Victory Christian Academy has decided to close its doors later this month rather than comply with a judge's ruling last week granting the state a temporary restraining order to require the school to obtain a license or cease operation.

The school for wayward girls has operated since 1985 in a former FBI compound in rural Ramona, behind locked gates and surrounded by a high fence topped with barbed wire.

Pastor Mike Palmer, founder of the fundamentalist Baptist school for delinquent teen-agers, said Wednesday that he would not operate the school under state-mandated restrictions and will close May 28.

"Our church does not have the funds to fight the state, which has nothing but time and money," Palmer said. "I cannot continue to operate the school under state regulations that give them the right to hire and fire our staff and dictate our programs.

"The hardest part is that we never had our day in court. The parents wanted a chance to give witness to the good that the Victory has done for their children."

Palmer said some parents of the rebellious girls who have been sent to the church school "to get straight and to get religion" plan to file a class-action lawsuit against the state on the basis that they have been deprived of their civil rights by the closure.

Superior Court Judge James R. Milliken granted a temporary injunction requested by the state Department of Social Services on Friday, requiring the school to obtain a state license to operate or close its doors by 7 a.m. May 28.

Palmer said he was not involved in the parents' planned legal action and that its outcome would have no effect on the future of the school. He said he has no plans to open a similar school in California.

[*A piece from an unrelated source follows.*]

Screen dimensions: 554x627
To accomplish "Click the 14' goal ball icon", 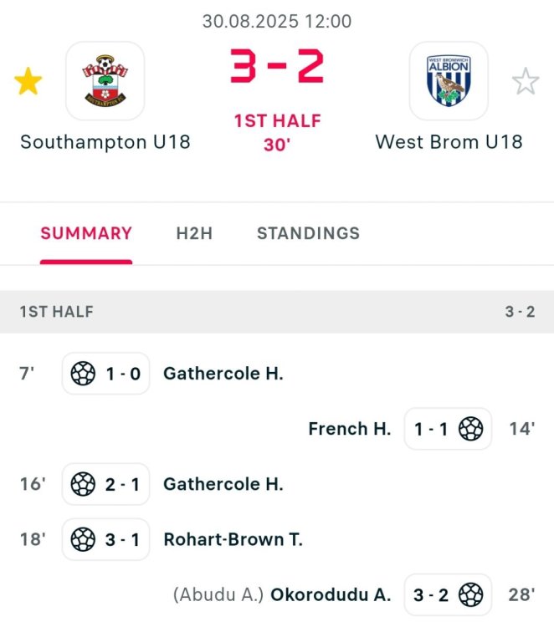I will click(471, 429).
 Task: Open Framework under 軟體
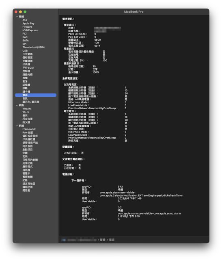(x=29, y=129)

Girls now at the school will be returned to their parents, Palmer said, "because there is little I can do to place them. There are very few such schools and they are all expensive, compared to what we charged at Victory."

"It was their way or no way," Palmer said of the state's demand that the school be licensed. "I have said all along that I will not operate under their rules."

Tim Rutherford, attorney for the school, asked Milliken to extend the time for closure past the scheduled June 1 graduation date, explaining that 18 of the teen-agers were scheduled to graduate from the school, invitations had been sent out and about 400 visitors were expected to attend the commencement. Milliken denied the request.

The judge ruled that Victory was an academic institution that used "behavior modification" on its  students to bring them into line. As such, he said, the school fell within the jurisdiction of the state agency and was required to obtain a license in order to continue operating.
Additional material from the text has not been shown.